• Exercise details: List each line in the records below that contains the word "Instruction".

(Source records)
>> BEGIN
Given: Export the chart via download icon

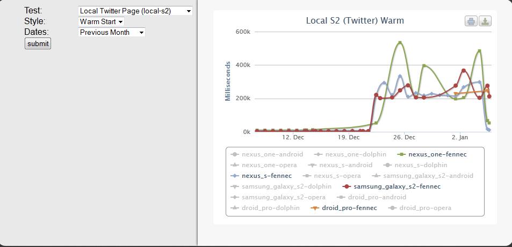Looking at the screenshot, I should (485, 21).
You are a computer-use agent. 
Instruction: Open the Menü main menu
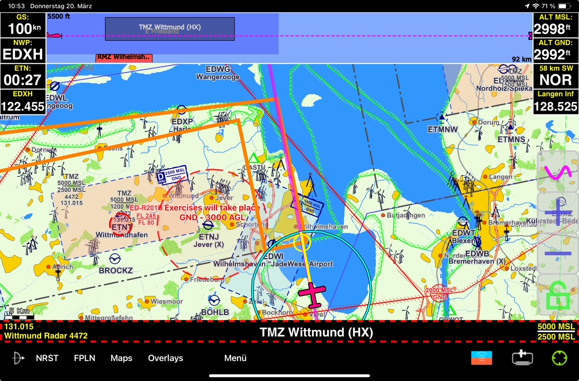pos(235,358)
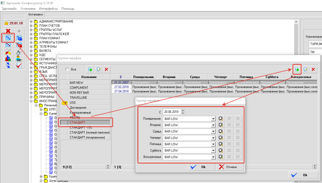This screenshot has height=183, width=322.
Task: Toggle the Все checkbox
Action: coord(67,69)
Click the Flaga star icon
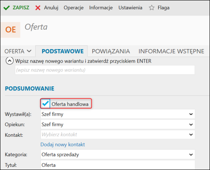Image resolution: width=210 pixels, height=170 pixels. click(x=152, y=8)
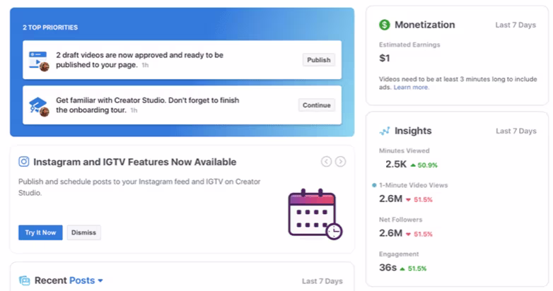Image resolution: width=553 pixels, height=291 pixels.
Task: Dismiss the Instagram and IGTV announcement
Action: pos(83,232)
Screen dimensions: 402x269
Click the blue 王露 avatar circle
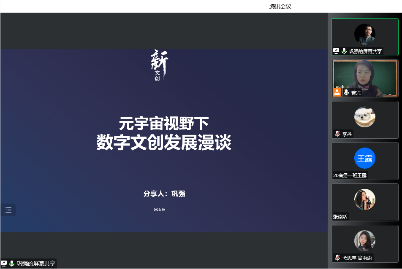click(365, 159)
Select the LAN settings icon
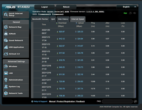 pyautogui.click(x=6, y=73)
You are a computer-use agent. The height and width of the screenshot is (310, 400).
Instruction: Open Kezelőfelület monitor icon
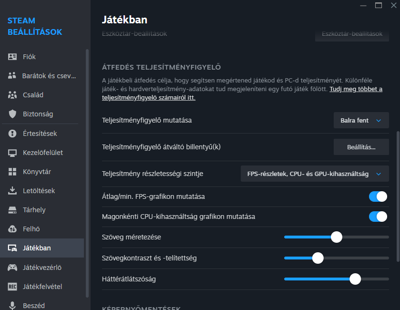(13, 153)
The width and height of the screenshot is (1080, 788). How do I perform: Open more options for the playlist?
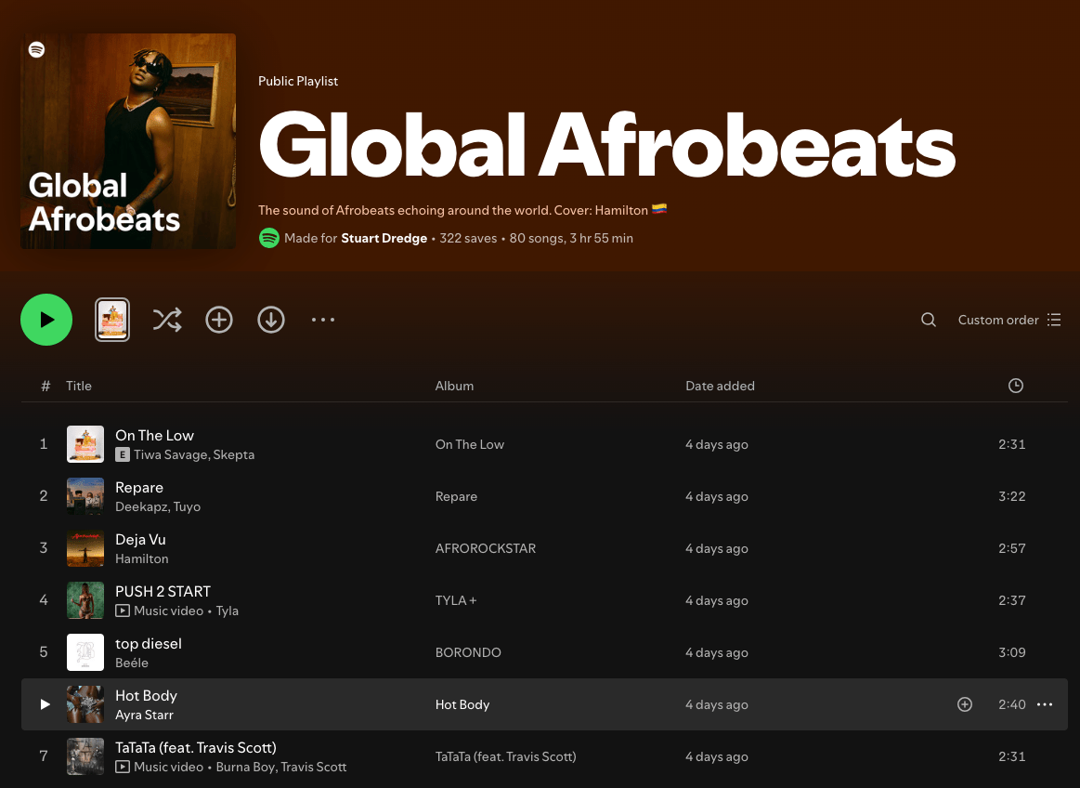pyautogui.click(x=323, y=320)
>> END
• Final answer:
Instruction: Open the Menü main menu
Instruction: Open Kezelőfelület monitor icon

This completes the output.